Time to Call a Halt

A Time to Halt Article

Will Dilg, the Izaak Walton League’s first national president, was determined that the League should have its own publication to inform and inspire every member. He approached some of the nation’s best-known writers and asked them to provide articles and editorials for the new publication. Dilg was particularly taken by an editorial submitted by Emerson Hough, a well-known author of western novels and histories who was also an early advocate for conservation of western lands.

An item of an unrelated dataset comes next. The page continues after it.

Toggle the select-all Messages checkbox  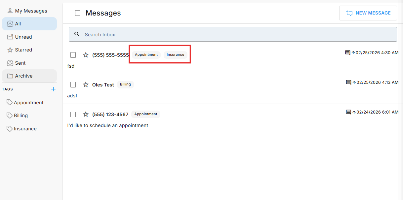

When Volume I, Number 1, of the Izaak Walton League Monthly (later re-titled Outdoor America) appeared in August 1922, this explosive editorial was featured on the front cover. Hough died less than a year later in April 1923. 


 

by Emerson Hough

In this year, 1922, the lovers of outdoor America for the first time began seriously to realize that outdoor sport in this country soon will be a thing of the past.

Scrambling for the last remnants of our great heritage, we have been so busy as to be blind. Now the truth comes home. Now for the first time a sudden consternation comes to the soul of every thinking man who ever has loved this America of ours.

It is time to call a halt. There is not left one honest, disinterested, unselfish agency devoted to the preservation of outdoor America. Of the great bureaus of our National government, the National Park Service, the Forest Service, the Biological Survey, there is not one which has not proved itself an agency of destruction and not of preservation of outdoor America. With them, always the record shows the bureau first, America last. It is time to call a halt.

Of these journals ostensibly devoted to the preservation of outdoor America, there is not one that does not show itself devoted to commercial gain; not one which, for that reason, is not rather an agency of destruction than of preservation of outdoor America. It is time to call a halt.

Of the alleged protective leagues there is not one which does not have commercial or personal gain or aggrandizement under it as its real basis, which is not rather an agency of destruction than of preservation. It is time to call a halt.

Of the alleged true sportsmen of this country, those who use rod and gun, not 10 percent have practiced the creed which hypocritically they profess. Claiming self denial, we practice self indulgence. Which shall first cast a stone? And yet, my brothers, it is time to call a halt.

Never has transportation been so cheap, so rapid. There is no longer any wilderness. Betrayed by its guardians, forgotten by its friends, the old America is gone and gone for- ever. Never again shall we have more than fragments. If even these be dear, THAN SURELY IT IS TIME TO CALL A HALT. 

These are not harsh words, or thoughtless words, or bitter. They are only unwelcome words. They are unwelcome because they are deceiving himself. We have been doing that. It is time to call a halt.

Can any human agency work the great miracle of giving the ages a part of the America that was ours? I do not know. I dare not predict.

Can this weak, new, little journal, openly established as a pulpit of heresy to the orthodox selfishness and commercialism in sport, work that vast miracle? I do not know, I dare not predict. But may we not all at least join in that clean hope? Surely, if it also shall fail, then all hope of outdoor America also has failed and failed forever.

By the fruits, judge. The result of these other agencies has been ruin and despair. IT IS TIME TO CALL A HALT.

We have been on the wrong path. The farther we go, the more we leave truth behind. Let us halt, retrace, go back and get into some new path, hoping it may at last be the right road, with success and not failure, happiness and not despair, at its end. THEN WE SHALL NOT NEED TO HALT.

Spirit of the Great Angler; all spirits of patriots and gentle men, look down upon us and have pity upon us! We are weak. Give us your calm and serene strength, your eternal youth, your cleanliness of soul, your lofty aristocracy of thought. Help us set aside material motives. Help us work out the great miracle, in a land now almost beyond the aid even of miracle.

When one unclean hand touches the management of this experiment, then it fails. When one commercialized motive comes into its thought, then it fails. When it becomes the organ of any man’s vanity, the tool of any man’s selfishness, then it fails.

At the suspicion of any one of those things, at least one name will never again appear on any of its pages. I willingly lend it here after fifty years of love and labor in and for outdoor America — fruitless labor, myself no better than the next — none the less with an undiminished love for this America of ours, and a hope not yet wholly faltering that the needed miracle EVEN YET MAY COME.